Professor Henry Srebrnik

Professor Henry Srebrnik

Tuesday, June 11, 2024

After Modi’s Return to Office

 By Henry Srebrnik, [Charlottetown, PEI] Guardian

How will India relate to its Asian neighbours following its recent general election?

Although the election results saw a downturn in support for his Bharatiya Janata Party (BJP), Narendra Modi has been returned to office as India’s prime minister for a third term. His National Democratic Alliance (NDA) coalition won the general election with 293 seats.

The BJP won 240 seats on its own in the election, several seats short of the 272 required to get a majority in India's 543-member parliament. However, two key BJP allies, the Telugu Desam Party and the Janata Dal (United), won 16 and 12 seats each in their respective states, pushing the NDA comfortably over the half-way mark.

First and foremost, India faces an ever more powerful China. As its economy soared, China began flexing its muscles, investing heavily in its Belt and Road infrastructure initiative, which India saw as threatening its security and spheres of influence, and moving more aggressively on its borders and in the Indian Ocean.

Ever since 1962, China has occupied Indian territory in the Himalayan region. Continued border incursions that threatened to lead to all-out war flared into a border clash in 2020 in the disputed Eastern Ladakh region, which lies along the disputed 3,440-kilometre-long de facto border along the Himalayas and is poorly demarcated.

Beijing didn’t recognise the creation of Ladakh as a federally-governed Indian territory in 2019. Nearly two dozen rounds of negotiations have failed to bring disengagement.

Over the past five years, more than 3,500 kilometres of roads have been built along the border. In the Kashmir region, over 2,000 workers have been digging a high-altitude tunnel that will improve connectivity to Ladakh.

China also claims all of India’s northeastern state of Arunachal Pradesh, which it considers to be part of Tibet and calls Zangnan. New Delhi has rejected the renaming of places in the state, in response to a statement by the Chinese Civil Affairs Ministry that gave new official names to geographical features in the territory.

Without any Chinese concessions on the border issue, New Delhi is unlikely to improve relations.

Meanwhile, China is strengthening its friendship with Pakistan, pumping billions of dollars into the country via the China Pakistan Economic Corridor (CPEC) to build roads and ports. India, understandably, is wary of Beijing’s growing influence there.

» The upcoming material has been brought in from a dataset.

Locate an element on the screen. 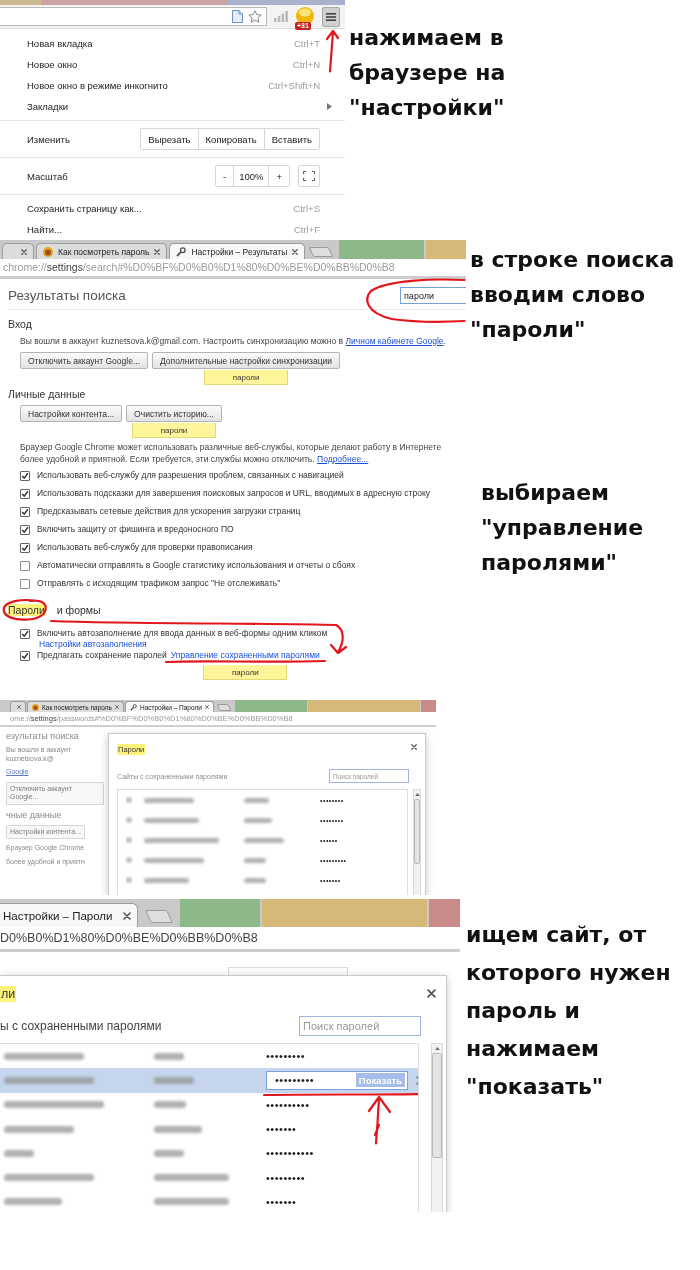 The width and height of the screenshot is (700, 1270). checkbox-label: Отправлять с исходящим трафиком запрос "Не отслеживать" is located at coordinates (159, 583).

After all, India’s most tense relationship remains with its archrival and neighbour to the west. The two countries have been in a permanent state of semi-hostility, punctuated by wars and border skirmishes, particularly over Kashmir, since 1947.

Relations between the two nuclear-armed neighbours have remained tense over the past few years. Modi’s government has refused to engage with Pakistan since accusing Islamabad of cross-border terrorism.

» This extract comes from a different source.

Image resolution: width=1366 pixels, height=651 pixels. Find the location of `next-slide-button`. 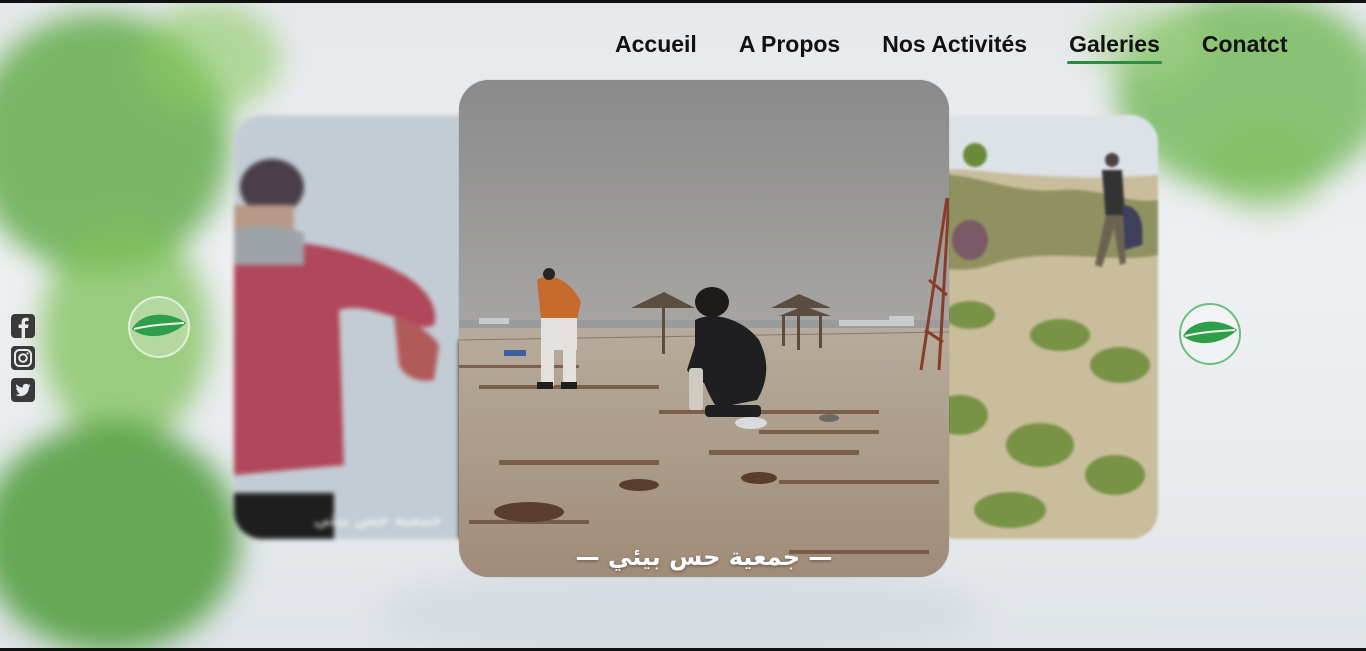

next-slide-button is located at coordinates (1210, 334).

The recent Indian election didn’t help, with Modi engaging in attacks on India’s large Muslim minority. “From Pakistan’s perspective, one question will be whether Modi, who engaged in anti-Pakistan rhetoric in the election campaign, doubles down on it or backs away from it,” according to Madiha Afzal, a foreign policy expert at the Brookings Institution in Washington.

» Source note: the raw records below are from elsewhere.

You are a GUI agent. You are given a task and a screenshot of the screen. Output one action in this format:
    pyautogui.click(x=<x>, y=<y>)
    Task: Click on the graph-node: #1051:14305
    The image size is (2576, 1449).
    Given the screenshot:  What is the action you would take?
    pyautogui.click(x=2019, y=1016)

Maleeha Lodhi, Pakistan’s former representative to the United Nations, feels that it’s not a “favourable climate” for India-Pakistan re-engagement. “Pakistan expects little change, if any, from Modi’s third term in power. Prospects for any normalisation of ties between India and Pakistan are at best uncertain,” she said.

In recent years, Sri Lanka has become an arena of geopolitical rivalry and maritime competition between India and China. The country is strategically located at the crossroads of busy shipping routes. But India and Sri Lanka share ethnic and religious ties as well as close trade relations.

Under Sri Lankan President Ranil Wickremesinghe, these have strengthened over the past couple of years. India has emerged as the foremost partner for Sri Lanka in the endeavor to revitalize its economy and reform its bureaucracy. Trade between the two countries have grown particularly rapidly after the signing of the India-Sri Lanka Free Trade Agreement in March 2000. 

In Bangladesh, Prime Minister Sheikh Hasina’s pro-Indian Awami League secured a fourth consecutive term in power in January. “We are committed to further strengthen our enduring and people-centric partnership with Bangladesh,” Modi stated, after the result was announced. After all, Bengalis live on both sides of the border, with the Indian state of West Bengal next to Bangladesh, so this will likely continue.